The system will be a comprehensive electronic information system, including images, texts, catalogue records and bibliography, linked by hypertext markers so users can move easily from one type of material to another. It will create a standard for this type of system worldwide, Professor Bagnall said, pointing out that several European institutions have already sought to join it.

Though there is considerable value in examining ancient materials firsthand, few researchers have time to visit many collections. APIS will use high-quality, digital images, sometimes paired with specialized techniques such as multispectral imaging, in which infrared radiation is used to illuminate different layers of text. The technique, developed at Caltech's Jet Propulsion Laboratory, has been used successfully to read fragments of the Dead Sea Scrolls. Researchers will also be able to manipulate APIS images, not possible with actual objects or photographs.

Papyrus, a thick paper made by beating together slices of reed, was invented in Egypt about 3000 BC or earlier. It was the most important writing material of the ancient world, recording everything from high literature to business transactions and schoolchildren's exercises. Though papyrus was used in ancient Europe, most of what survives is from Syria or Egypt, where a dry climate preserved the vegetative material. Other writing materials that have survived include parchment made from sheep's hide, and ostraca, shards of pottery or flakes of limestone that were scooped up from trash and reused.

The six American institutions acquired large parts of their collections by making purchases from antiquities dealers early in this century; Berkeley's is the only one assembled entirely from Egyptian excavations.

About a tenth of the papyri in all known collections are fragments of literature, either a far more ancient witness to a work known otherwise from medieval manuscripts or a text hitherto lost in antiquity. Modern scholars have recovered from papyri such important lost works as the lyrics of Sappho, the orations of Hyperides, the Constitution of the Athenians by Aristotle and early Christian and Gnostic works that once competed with the New Testament.

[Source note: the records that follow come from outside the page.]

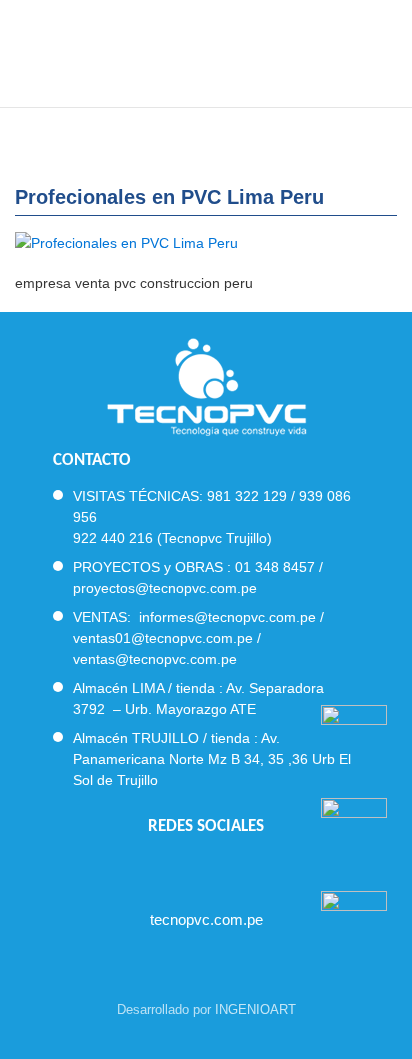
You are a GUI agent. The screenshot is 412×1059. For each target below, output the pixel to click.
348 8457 (285, 567)
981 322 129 (247, 496)
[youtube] (224, 867)
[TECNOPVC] (206, 50)
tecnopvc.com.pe (206, 919)
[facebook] (152, 867)
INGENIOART (255, 1009)
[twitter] (188, 867)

But the other nine-tenths of these published texts are private letters, records or documents of every conceivable sort: legal and business papers, government regulations, property records, tax and rent receipts, bank deposits and payments, and farm and crop reports. "The papyri are thus a source of a large part of what we know about many aspects of antiquity, particularly those concerned with economic life, social relations, cultural interactions in a pluralistic society and daily life," Professor Bagnall said. "As such, they provide a unique and valuable window onto antiquity."